Déploiement du dispositif VIHTest en France
// Implementation of an HIV testing scheme in France: VIHTest
Résumé
Introduction –
Le dispositif VIHTest est effectif depuis le 1er janvier 2022. Ainsi, chaque assuré social qui se présente dans un laboratoire pour faire un test de dépistage du virus de l’immunodéficience humaine (VIH) dans le cadre de l’offre fait l’objet de la même prise en charge qu’un patient qui se présenterait avec une prescription médicale. Cette offre supplémentaire fait suite aux résultats positifs de l’expérimentation « Au labo sans ordo » (Also). L’objectif de cet article est de décrire le déploiement et la montée en charge de ce dispositif entre janvier 2022 et décembre 2023 en France.
Méthode –
Les données sont issues du Système national des données de santé (SNDS). L’évolution du déploiement est présentée en France entière, par sexe, classe d’âge et par région.
Résultats –
Le dispositif monte en charge avec une part des VIHTest représentant 5% des tests VIH remboursés en 2022 et près de 15% en 2023. Les hommes sont surreprésentés par rapport à l’ensemble des tests remboursés, ainsi que les 40-59 ans. Des disparités régionales existent avec des régions présentant un taux de VIHTest plus important.
Conclusion –
Le déploiement du dispositif s’accélère sur l’ensemble du territoire et semble toucher une population différente de celle se faisant dépister sur prescription. Cependant, l’hétérogénéité dans la mise en œuvre de VIHTest selon les régions renforce le besoin d’harmoniser la promotion du dispositif, en particulier auprès de la population ciblée par les recommandations de dépistage du VIH de la Haute Autorité de santé (HAS).
Abstract
Background –
The VIHTest scheme has been in place since 1 January 2022. Within this scheme, any beneficiary of national health insurance can request an HIV test directly from a medical laboratory under the same conditions as a patient with a medical prescription. This offer follows on from the positive results of the “Au Labo Sans Ordo” (ALSO) trial, whereby HIV tests were offered on a walk-in basis, with no prescription or upfront fees required. The aim of this article is to describe the implementation and uptake of this system between January 2022 and December 2023 in France.
Method –
The data comes from the French National Health Data System (SNDS). The scheme’s implementation was analysed for mainland and overseas France, by gender, age group and by region.
Results –
The scheme is showing increasing uptake, with VIHTest representing 5% of reimbursed tests in 2022 and almost 15% in 2023. Men are over-represented compared with all reimbursed tests, as is the 40–59 age group. There are regional disparities, with some regions showing a higher rate of VIHTests.
Conclusion –
The scheme is increasingly used throughout France and appears to be reaching a different population to the patients screened on prescription. However, the unequal implementation of VIHTest across different regions highlights the importance of promoting the scheme, without losing sight of the population targeted by the National Health Authority’s HIV screening strategy.
Introduction
En 2020 en France, 5,4 millions de sérologies VIH (virus de l’immunodéficience humaine) avaient été réalisées par les laboratoires de biologie médicale (LBM). L’activité de dépistage du VIH, qui avait augmenté entre 2013 et 2019, avait diminué entre 2019 et 2020 (-14%), en raison d’une baisse importante du recours au dépistage lors du premier confinement au printemps 2020 1. Le nombre de découvertes de séropositivité en 2020 était estimé entre 3 699 et 5 113 1, en diminution également par rapport à 2019. Cette diminution du nombre de diagnostics d’infection à VIH pouvait être expliquée en partie par la diminution de l’activité de dépistage avec la crise Covid-19.
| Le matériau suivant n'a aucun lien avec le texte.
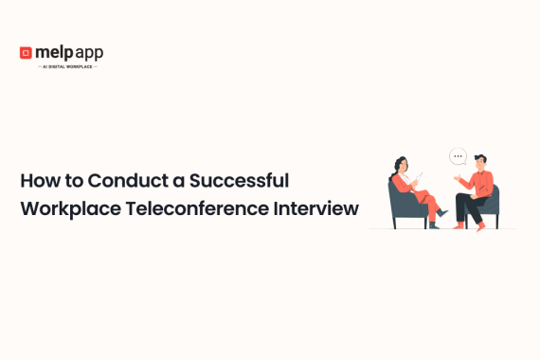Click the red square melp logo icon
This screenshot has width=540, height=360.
26,53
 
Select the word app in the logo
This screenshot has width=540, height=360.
89,53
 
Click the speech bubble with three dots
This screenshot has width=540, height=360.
459,157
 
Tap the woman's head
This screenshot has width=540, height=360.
403,165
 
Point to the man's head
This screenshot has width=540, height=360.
480,162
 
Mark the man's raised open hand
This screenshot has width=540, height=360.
457,176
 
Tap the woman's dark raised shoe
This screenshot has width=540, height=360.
442,212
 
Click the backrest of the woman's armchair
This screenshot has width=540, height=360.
395,200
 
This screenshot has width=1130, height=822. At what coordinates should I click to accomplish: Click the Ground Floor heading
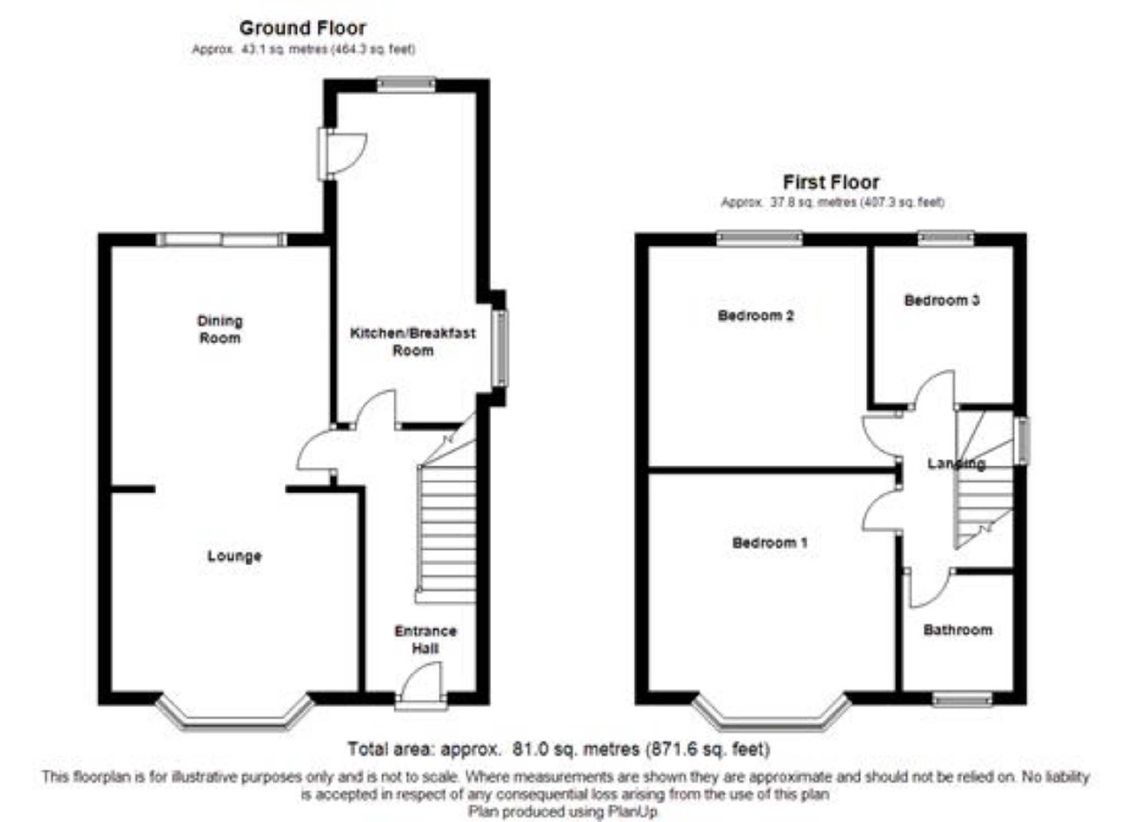302,28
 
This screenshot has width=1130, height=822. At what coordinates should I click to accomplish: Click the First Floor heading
831,182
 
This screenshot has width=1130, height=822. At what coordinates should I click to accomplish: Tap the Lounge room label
234,556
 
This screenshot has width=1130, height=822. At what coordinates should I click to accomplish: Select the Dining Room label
220,329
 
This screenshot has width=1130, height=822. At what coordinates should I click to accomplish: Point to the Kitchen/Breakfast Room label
413,342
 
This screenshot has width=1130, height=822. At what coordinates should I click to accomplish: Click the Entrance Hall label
425,640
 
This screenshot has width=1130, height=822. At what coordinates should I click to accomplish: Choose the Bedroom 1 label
770,542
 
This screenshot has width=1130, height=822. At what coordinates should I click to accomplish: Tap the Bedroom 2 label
756,316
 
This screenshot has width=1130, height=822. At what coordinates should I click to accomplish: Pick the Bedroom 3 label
942,300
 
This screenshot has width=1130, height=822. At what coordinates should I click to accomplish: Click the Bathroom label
958,630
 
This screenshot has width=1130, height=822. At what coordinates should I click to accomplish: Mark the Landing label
956,463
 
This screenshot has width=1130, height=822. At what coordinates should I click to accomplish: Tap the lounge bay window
235,717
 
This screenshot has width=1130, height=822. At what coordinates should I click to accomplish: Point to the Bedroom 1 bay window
772,717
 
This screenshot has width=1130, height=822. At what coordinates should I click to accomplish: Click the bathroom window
963,699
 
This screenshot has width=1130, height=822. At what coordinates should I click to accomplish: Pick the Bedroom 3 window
946,239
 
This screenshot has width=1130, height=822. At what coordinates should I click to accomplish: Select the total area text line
559,749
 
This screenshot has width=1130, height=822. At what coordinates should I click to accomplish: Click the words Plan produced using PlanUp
562,811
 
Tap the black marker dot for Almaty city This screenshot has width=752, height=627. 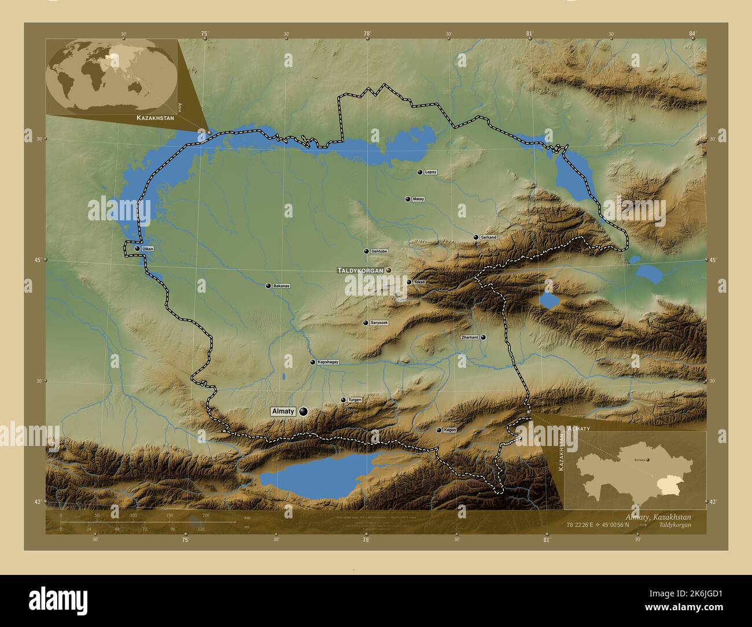pos(303,411)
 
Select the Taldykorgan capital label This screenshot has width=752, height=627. pos(360,270)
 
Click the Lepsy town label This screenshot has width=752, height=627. pos(430,172)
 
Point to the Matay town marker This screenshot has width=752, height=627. pos(408,199)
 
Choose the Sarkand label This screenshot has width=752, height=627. pos(488,237)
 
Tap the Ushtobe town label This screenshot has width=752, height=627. pos(379,251)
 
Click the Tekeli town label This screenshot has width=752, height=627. pos(419,282)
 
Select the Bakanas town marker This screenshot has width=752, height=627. pos(268,286)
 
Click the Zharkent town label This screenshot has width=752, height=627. pos(470,337)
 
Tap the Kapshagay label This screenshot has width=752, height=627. pos(327,362)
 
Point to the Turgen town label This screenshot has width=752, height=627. pos(355,400)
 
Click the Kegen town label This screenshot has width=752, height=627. pos(449,430)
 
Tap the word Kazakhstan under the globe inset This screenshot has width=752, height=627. pos(155,117)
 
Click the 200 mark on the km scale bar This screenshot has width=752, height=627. pos(205,515)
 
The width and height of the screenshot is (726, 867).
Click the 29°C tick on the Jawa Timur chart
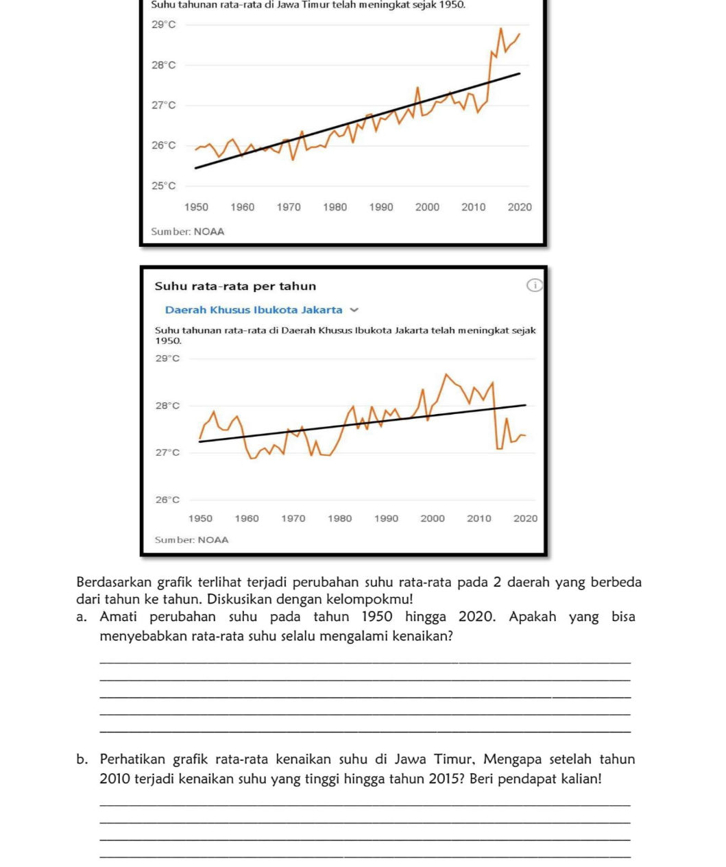tap(164, 25)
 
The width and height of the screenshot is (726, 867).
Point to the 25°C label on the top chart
tap(164, 186)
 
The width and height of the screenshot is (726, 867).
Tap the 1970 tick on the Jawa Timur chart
tap(289, 207)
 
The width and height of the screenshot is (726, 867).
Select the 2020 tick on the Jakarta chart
tap(525, 519)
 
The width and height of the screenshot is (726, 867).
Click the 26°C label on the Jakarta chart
tap(167, 500)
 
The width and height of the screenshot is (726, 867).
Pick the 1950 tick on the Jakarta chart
tap(200, 519)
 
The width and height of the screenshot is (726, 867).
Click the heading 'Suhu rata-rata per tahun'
tap(235, 286)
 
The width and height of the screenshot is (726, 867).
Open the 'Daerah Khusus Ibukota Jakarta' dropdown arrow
tap(354, 310)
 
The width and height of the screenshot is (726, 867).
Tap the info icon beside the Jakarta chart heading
tap(534, 286)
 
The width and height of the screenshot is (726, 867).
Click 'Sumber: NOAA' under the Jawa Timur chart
tap(188, 232)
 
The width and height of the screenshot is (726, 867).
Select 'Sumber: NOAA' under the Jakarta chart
tap(192, 540)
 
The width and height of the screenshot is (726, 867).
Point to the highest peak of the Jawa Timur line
tap(500, 29)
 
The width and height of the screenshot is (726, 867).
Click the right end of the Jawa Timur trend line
tap(520, 73)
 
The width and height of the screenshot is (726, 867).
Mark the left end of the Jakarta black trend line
tap(200, 441)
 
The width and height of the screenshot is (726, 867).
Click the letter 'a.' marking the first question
tap(82, 617)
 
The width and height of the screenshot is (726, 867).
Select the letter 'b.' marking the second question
tap(82, 759)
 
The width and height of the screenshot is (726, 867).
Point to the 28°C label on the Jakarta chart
tap(167, 406)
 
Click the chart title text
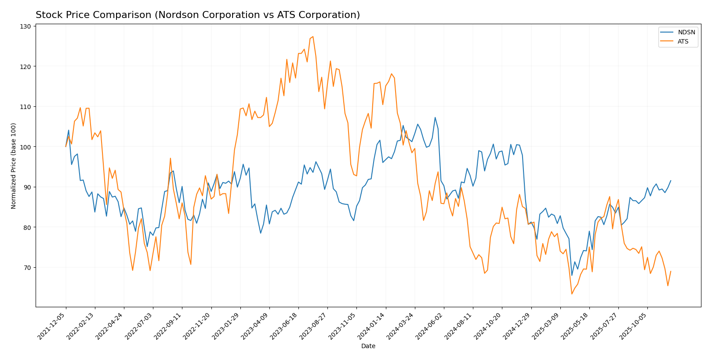click(198, 15)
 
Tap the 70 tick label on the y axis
click(26, 267)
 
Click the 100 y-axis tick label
click(25, 147)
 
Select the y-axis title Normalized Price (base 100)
click(14, 166)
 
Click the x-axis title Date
click(368, 346)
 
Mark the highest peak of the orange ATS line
click(313, 36)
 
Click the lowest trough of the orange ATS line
click(572, 294)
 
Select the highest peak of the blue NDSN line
click(435, 117)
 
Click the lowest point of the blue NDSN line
click(572, 276)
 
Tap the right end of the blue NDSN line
click(671, 180)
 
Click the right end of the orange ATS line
click(671, 271)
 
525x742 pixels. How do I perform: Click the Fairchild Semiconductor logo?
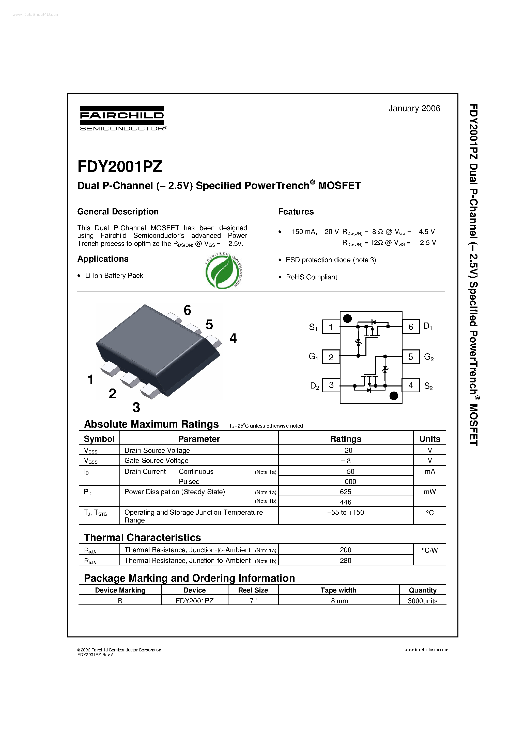(x=122, y=118)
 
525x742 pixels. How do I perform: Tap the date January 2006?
(x=414, y=109)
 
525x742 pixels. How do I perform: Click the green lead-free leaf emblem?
(x=224, y=271)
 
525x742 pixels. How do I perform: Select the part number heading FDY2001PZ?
(x=119, y=167)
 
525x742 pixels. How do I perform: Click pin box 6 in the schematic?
(x=410, y=327)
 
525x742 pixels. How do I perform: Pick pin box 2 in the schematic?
(x=331, y=357)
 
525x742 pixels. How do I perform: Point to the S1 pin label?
(x=313, y=327)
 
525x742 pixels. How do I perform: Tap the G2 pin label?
(x=428, y=357)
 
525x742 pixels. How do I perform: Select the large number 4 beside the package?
(x=233, y=338)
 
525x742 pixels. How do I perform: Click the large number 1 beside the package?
(x=91, y=379)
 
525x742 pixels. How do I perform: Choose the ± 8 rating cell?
(x=345, y=461)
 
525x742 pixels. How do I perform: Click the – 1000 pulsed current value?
(x=345, y=482)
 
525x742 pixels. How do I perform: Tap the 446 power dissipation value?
(x=345, y=502)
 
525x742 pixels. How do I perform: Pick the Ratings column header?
(x=345, y=439)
C’est dans ce contexte que s’est inscrite la feuille de route Santé sexuelle 2021-2024 2, dont l’un des principaux objectifs était de renforcer la lutte contre le VIH et les IST (infections sexuellement transmissibles), en faisant un pas décisif pour faciliter l’accès au dépistage et aux outils de prévention, notamment grâce à une simplification des parcours (large distribution des laboratoires sur le territoire et leurs larges horaires d’ouverture) et à la levée des obstacles psychologiques d’avoir à évoquer sa sexualité avec un médecin pour la prescription d’un dépistage VIH.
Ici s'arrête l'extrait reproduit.